ThruBit™ through-the-bit logging services helped create high-resolution image logs for analyzing natural fracture patterns and structural dip changes. Multiple stimulation scenarios were conducted to determine the best proppant concentration to achieve the desired results.

A US operator was having issues matching production in adjacent wells. The reservoir area was tectonically complicated, with high variation in the formation facies. To gain better insights, the operator wanted to examine the impact of natural fractures on the intended hydraulic stimulation design and determine whether to avoid these fractures—or target them to improve conductivity and producibility while lowering water production.

Using the ThruBit Quanta Geo service, the operator was able to create high-resolution borehole image logs that provided direct observation of the natural fracture distribution. Structural dips measured precisely from the borehole image enabled a robust structural model to be built that showed local structural dip changes throughout the lateral. 3D far-field events mapped using ThruBit Dipole™ through-the-bit acoustic service helped identify another key attribute of natural fractures: their extension away from the wellbore in length and height.

Image log showing different fracture types: conductive (blue) and resistive (cyan).
ThruBit Quanta Geo™ through-the-bit photorealistic reservoir geology service provided imaging of different fracture types, with conductive fractures shown in blue and resistive fractures traced in the lighter cyan color.

A 3D discrete fracture network (DFN) model was built using input from the borehole images and acoustic far-field maps. A more realistic picture was obtained, honoring the true subsurface complexity.

A snapshot from the 3D DFN model based on two principal natural fracture systems.
A snapshot from the 3D DFN model based on two principal natural fracture systems, honoring the actual orientation and density distributions observed directly from the borehole images. Natural fracture length is constrained in the model based on the 3D far-field mapping of fracture extension along the lateral. Fractures were observed up to 90 ft away from the wellbore.

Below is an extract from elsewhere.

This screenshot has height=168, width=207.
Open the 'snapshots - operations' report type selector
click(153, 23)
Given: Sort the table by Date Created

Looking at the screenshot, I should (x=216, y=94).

Finally, through the Kinetix Frac™ integrated fracturing stimulation software, multiple stimulation scenarios were used to examine which job size and proppant concentration would achieve the designed stimulated reservoir volume (SRV) and half-length at optimum cost.

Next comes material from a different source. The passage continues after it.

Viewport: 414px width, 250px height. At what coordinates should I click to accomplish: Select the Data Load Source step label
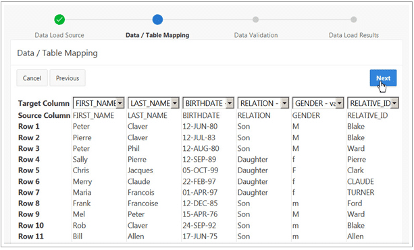[x=59, y=35]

The figure below shows the full interaction of the hydraulic fractures (pink color) and the natural fractures from the DFN model, with different colors representing the combined 2D multilayer. In this figure, two different scenarios are displayed representing the base pump schedule (left) versus an upsized pump schedule (right) using an extra 20% proppant and a higher overall rate of 7 bbl/min per cluster. The result shows that the upsized pump schedule creates more fracture area from stage 10 toward the toe of the well due to enhanced interaction of the slurry with the conjugate natural fractures as modeled, based on the image and 3D far-field data.

Analysis shows the base design (left) versus an upsized pump schedule (right).
Results of the analysis from the ThruBit FMI microimager showing the base design (left) versus an upsized pump schedule (right) using an extra 20% proppant and a higher overall pumping rate.